>> begin GIVEN DATA
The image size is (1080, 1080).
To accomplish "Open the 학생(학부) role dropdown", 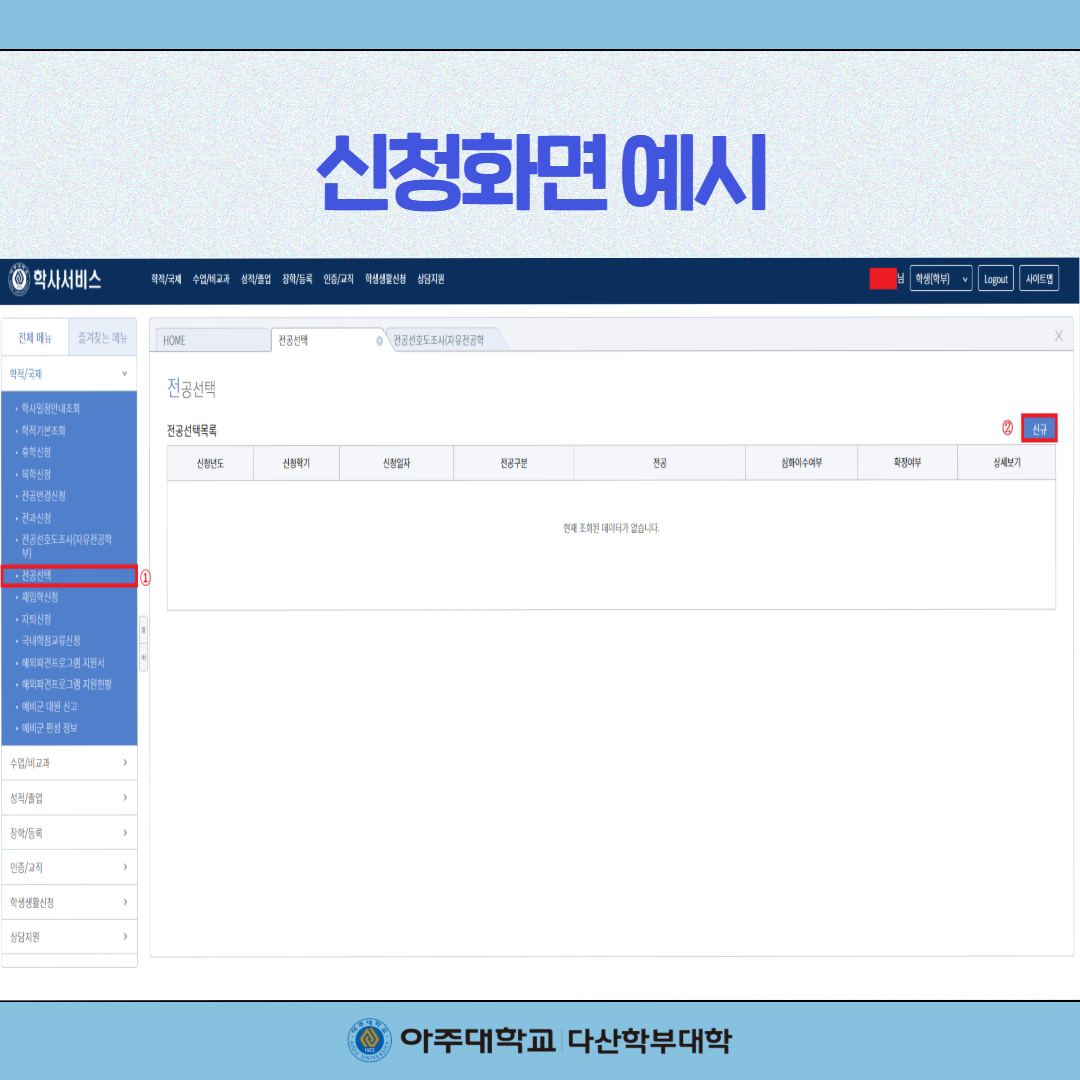I will (940, 279).
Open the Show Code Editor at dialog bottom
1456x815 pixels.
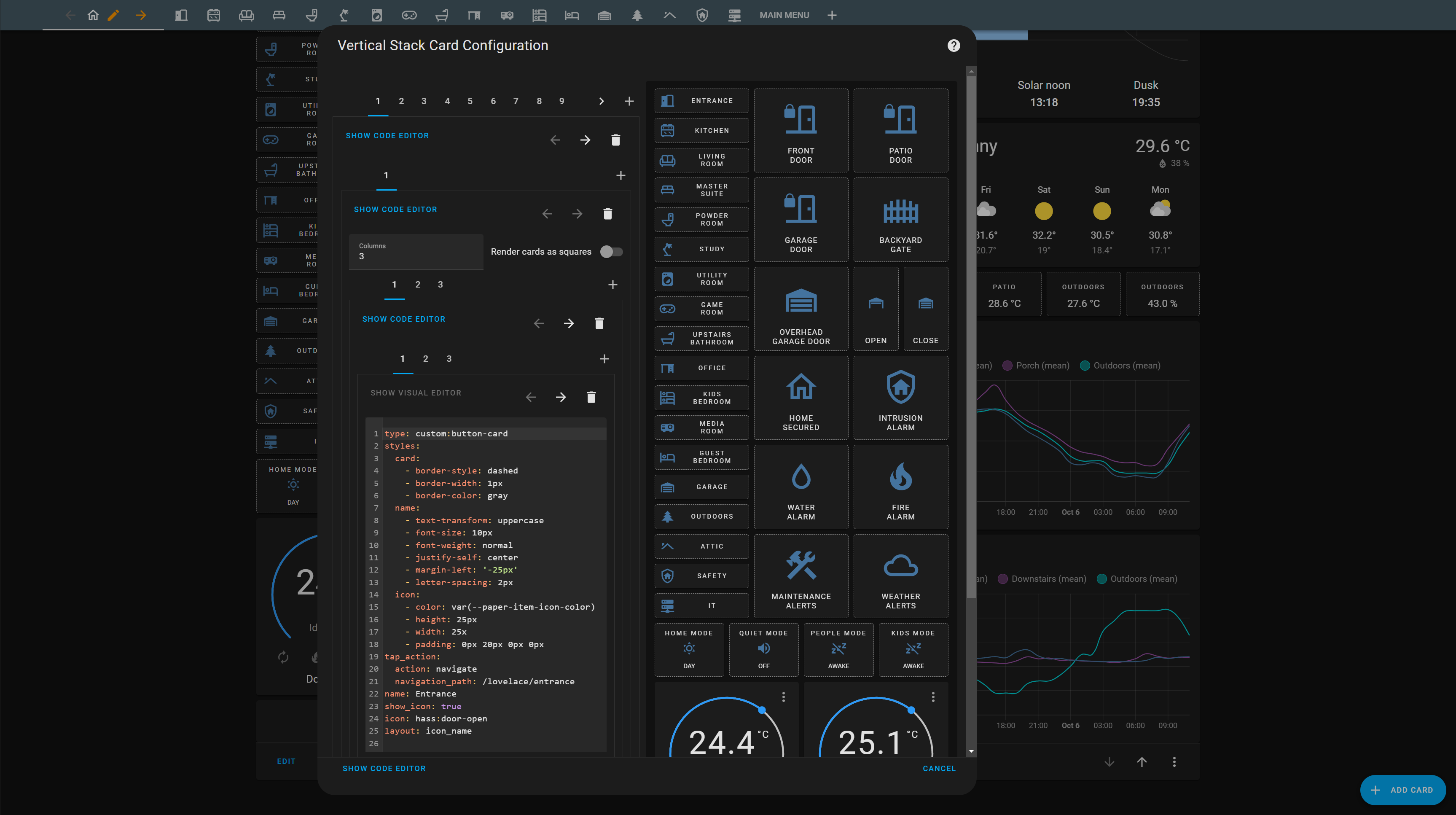point(384,768)
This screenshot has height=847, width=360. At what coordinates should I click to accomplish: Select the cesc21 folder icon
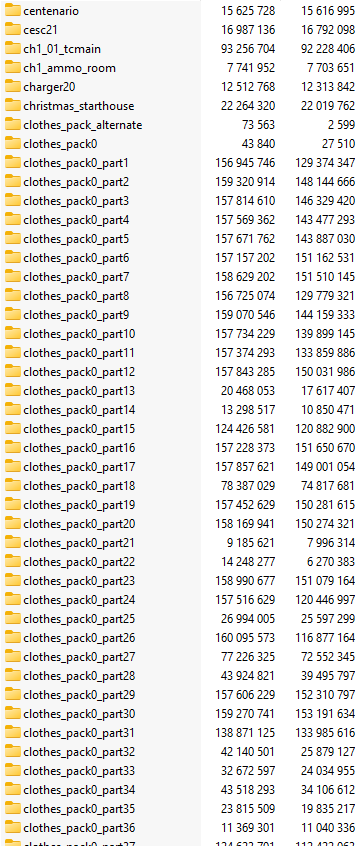coord(12,30)
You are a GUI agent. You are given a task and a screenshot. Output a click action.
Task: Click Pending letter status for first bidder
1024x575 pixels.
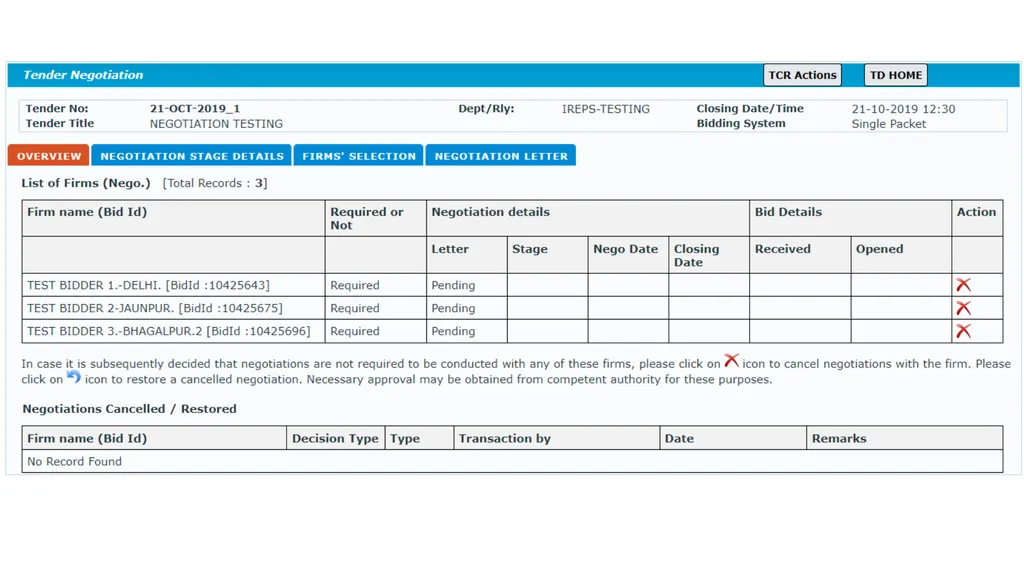(453, 285)
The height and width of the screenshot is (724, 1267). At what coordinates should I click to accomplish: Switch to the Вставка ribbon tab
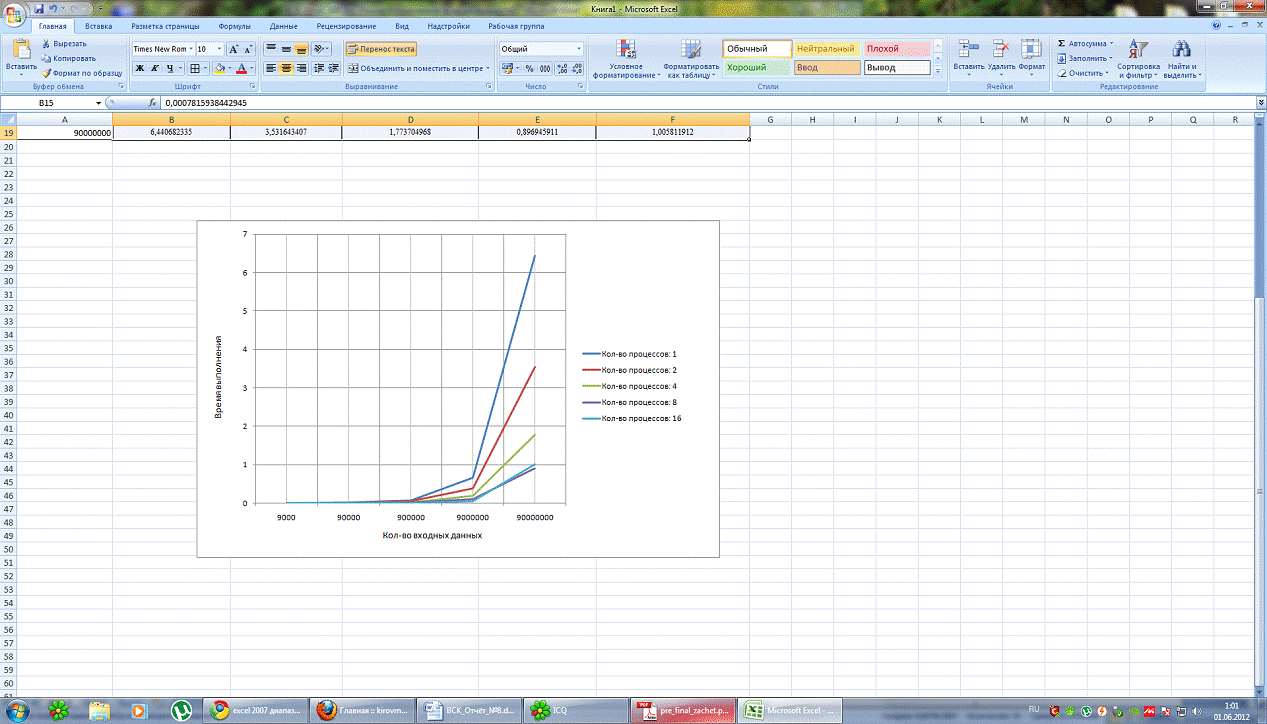coord(98,26)

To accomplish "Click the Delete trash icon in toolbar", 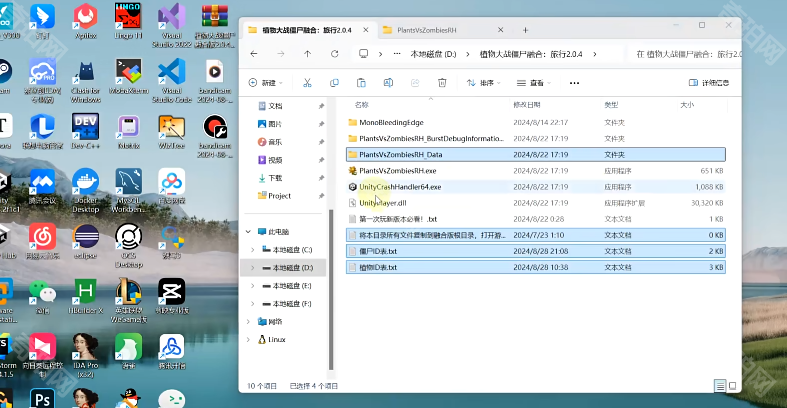I will [x=440, y=83].

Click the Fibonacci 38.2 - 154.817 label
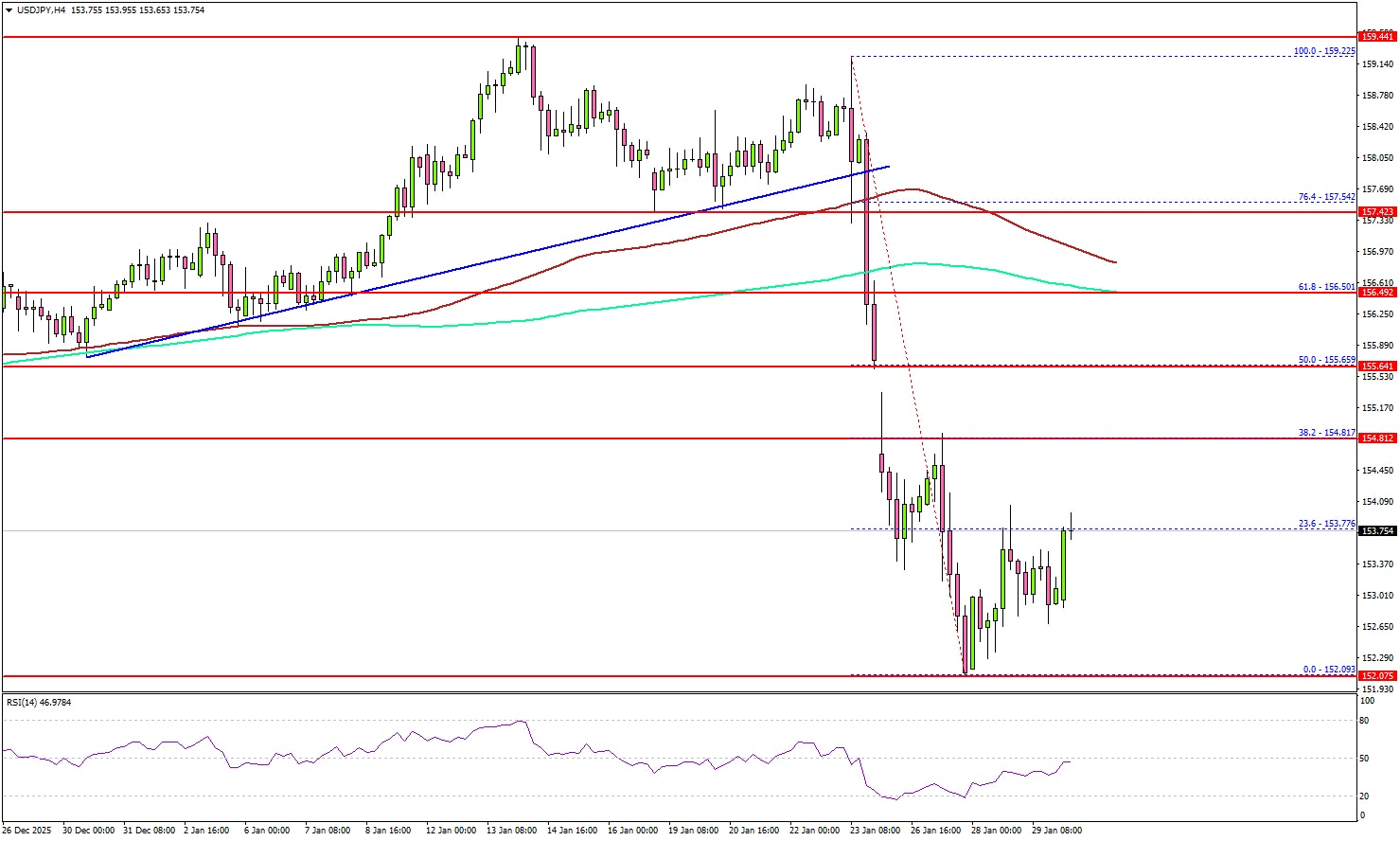1326,432
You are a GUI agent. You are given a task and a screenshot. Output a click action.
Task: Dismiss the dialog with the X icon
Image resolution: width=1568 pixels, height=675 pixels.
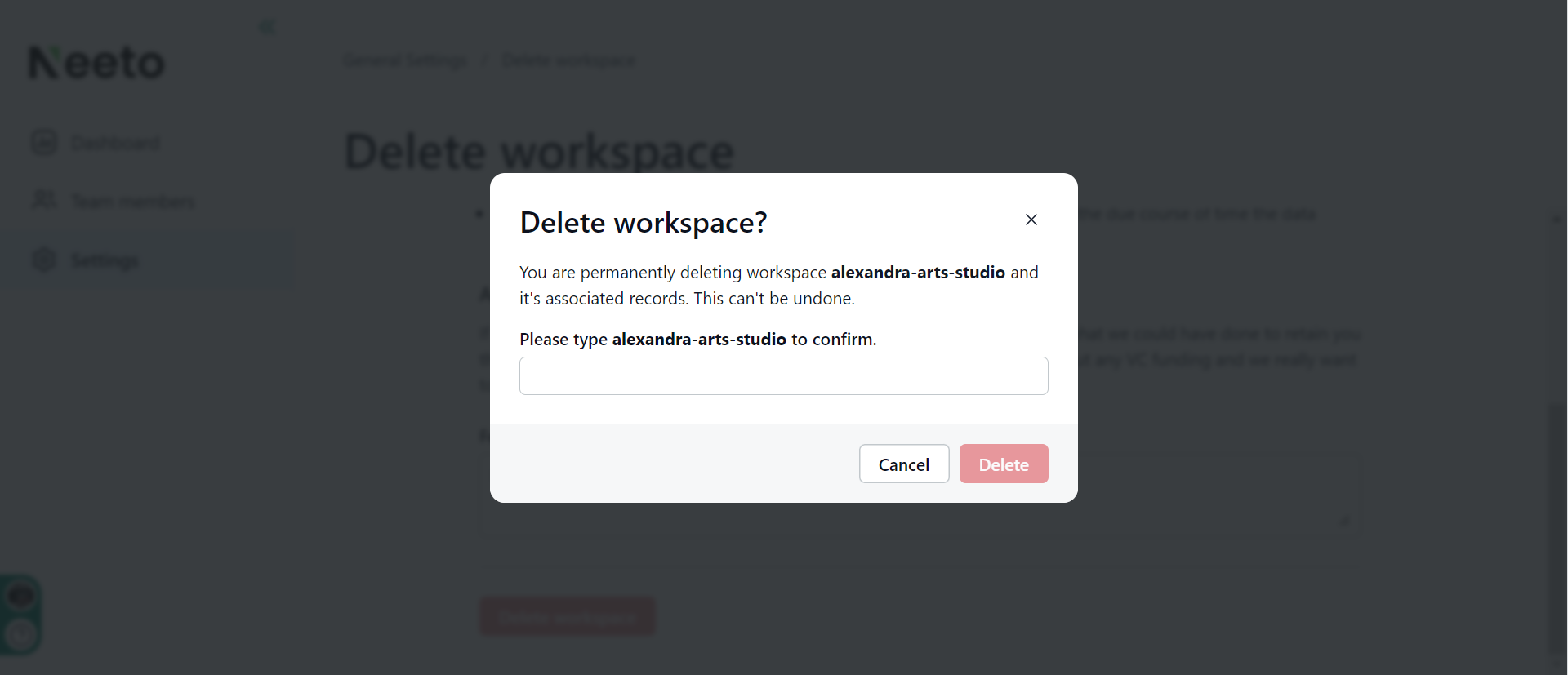point(1031,220)
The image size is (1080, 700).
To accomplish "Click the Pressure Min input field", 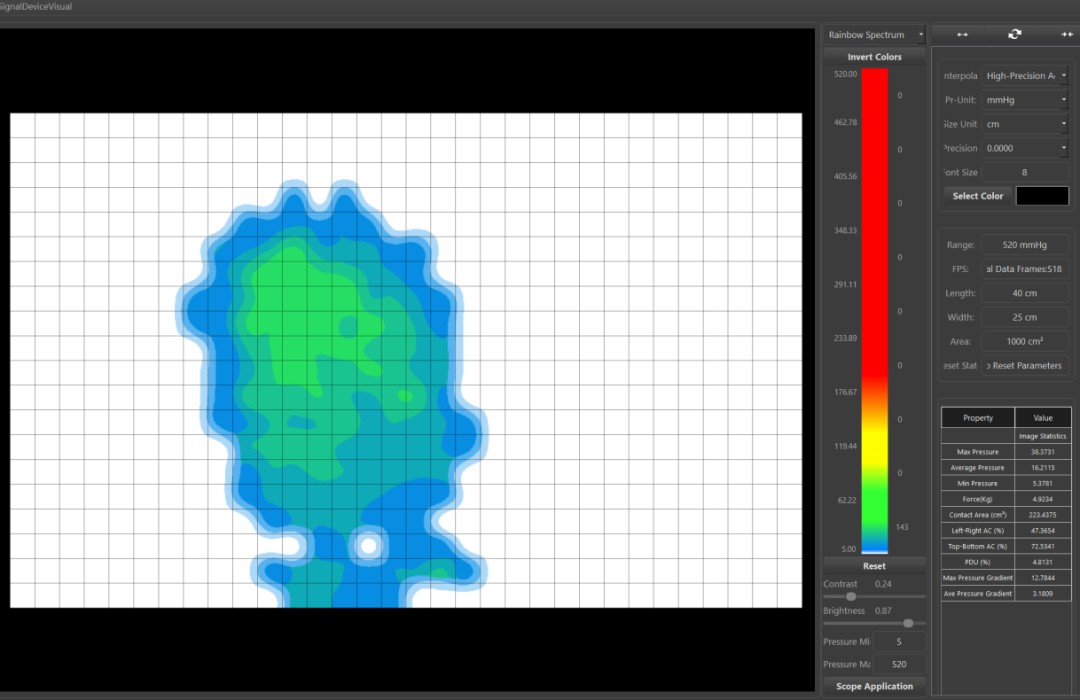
>> end GIVEN DATA
Return the lines from the one containing "Click the Fibonacci 38.2 - 154.817 label" through the one containing "point(1031,220)", inclusive, copying them exactly from the records and leaving out the pictures.

REPLY TO THE TASK ->
Click the Fibonacci 38.2 - 154.817 label
1326,432
You are a GUI agent. You are given a task and a screenshot. Output a click action.
Task: Dismiss the dialog with the X icon
Image resolution: width=1568 pixels, height=675 pixels.
point(1031,220)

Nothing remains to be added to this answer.